Description of the problem:
VRAM leakage enables guest operating systems to access VRAM content from Qubes dom0 area, which can be a secruity risk, if dom0 is spied on in the right time or all the time.
This can be done by allocating VRAM without initializing the content.
The reason why GPU manufacturers don't implement initialization of VRAM content might be, because it decreases either the lifespan of the memory or slows down performance, although I can't site any sources on this. It's also possible that they had no reason to do so till now.

Possible approach:
In order to change the situation one has to tell the graphic card to initialize after memory allocation. AMD has linux open source drivers, maybe a driver developer can investigate the altered behavior when such a function is implemented. But changing such a fundamental behavior could have devastating effects on the API, because everyone expect memory to behave the old way.

sajkbflksadbfkasdjf · 2022-01-05T13:20:36Z

A known problem why gpu acceleration in VMs is a secruity risk: It is not possible due to VRAM Leaks of graphic cards, read this report with many pictures as a proof. https://hsmr.cc/palinopsia/ (cited from whonix footnotes) https://www.whonix.org/wiki/Virtualization_Platform_Security#cite_note-3

Description of the problem: VRAM leakage enables guest operating systems to access VRAM content from Qubes dom0 area, which can be a secruity risk, if dom0 is spied on in the right time or all the time. This can be done by allocating VRAM without initializing the content. The reason why GPU manufacturers don't implement initialization of VRAM content might be, because it decreases either the lifespan of the memory or slows down performance, although I can't site any sources on this. It's also possible that they had no reason to do so till now.

Possible approach: In order to change the situation one has to tell the graphic card to initialize after memory allocation. AMD has linux open source drivers, maybe a driver developer can investigate the altered behavior when such a function is implemented. But changing such a fundamental behavior could have devastating effects on the API, because everyone expect memory to behave the old way.

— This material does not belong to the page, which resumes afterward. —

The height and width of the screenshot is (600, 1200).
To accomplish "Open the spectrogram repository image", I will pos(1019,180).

Why would this be a blocking issue? Couldn't we construct an additional virtualisation layer (maybe just draw a white screen to the buffer) so that no additional information is exposed? It should definitely be doable and wasting one of the two most powerful chips in your computer because the virtualisation is too hard to get right seems wasteful to me.

thw0rted · 2022-06-05T11:19:06Z

If more use cases help at all: I'm a web developer writing a WebGL-based application. Some of my application's users are on a Qubes-based desktop environment. Their performance is currently terrible, and I think this issue is the reason.

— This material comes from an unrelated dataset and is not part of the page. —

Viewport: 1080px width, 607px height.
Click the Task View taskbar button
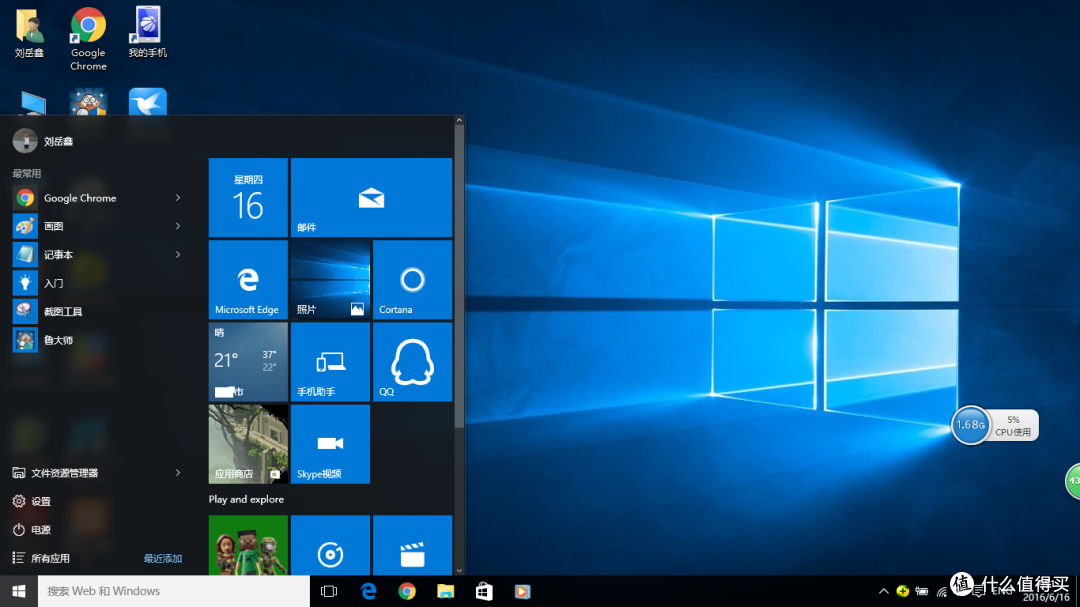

Users on a physical desktop with a mid-grade dedicated GPU can get a smooth 60FPS performance with minimal load on the GPU. Even those with Intel integrated graphics from several years ago can manage a pretty stable 30FPS, as long as they're using the right drivers. Users on the Qubes platform are stuck with Chrome's "SwiftShader" pure-software renderer, which takes more than one second per frame (!).

I think this problem is only likely to become more prevalent in the future, as more applications move to the browser, and browsers become more reliant on hardware-accelerated compositing and rendering.

DemiMarie · 2022-06-05T19:37:54Z

If more use cases help at all: I'm a web developer writing a WebGL-based application. Some of my application's users are on a Qubes-based desktop environment. Their performance is currently terrible, and I think this issue is the reason.

First, thanks for letting us know. The current situation sucks, but it is the best we can do right now. Sadly, supporting it securely on cards that people can actually afford (as opposed to super-expensive enterprise cards) is still an open problem. The good news is that people are working on it; the bad news is that these efforts could take quite a while to come to fruition. If Qubes can ever ship hardware accelerated rendering on by default without violating our user’s security expectiations, we will.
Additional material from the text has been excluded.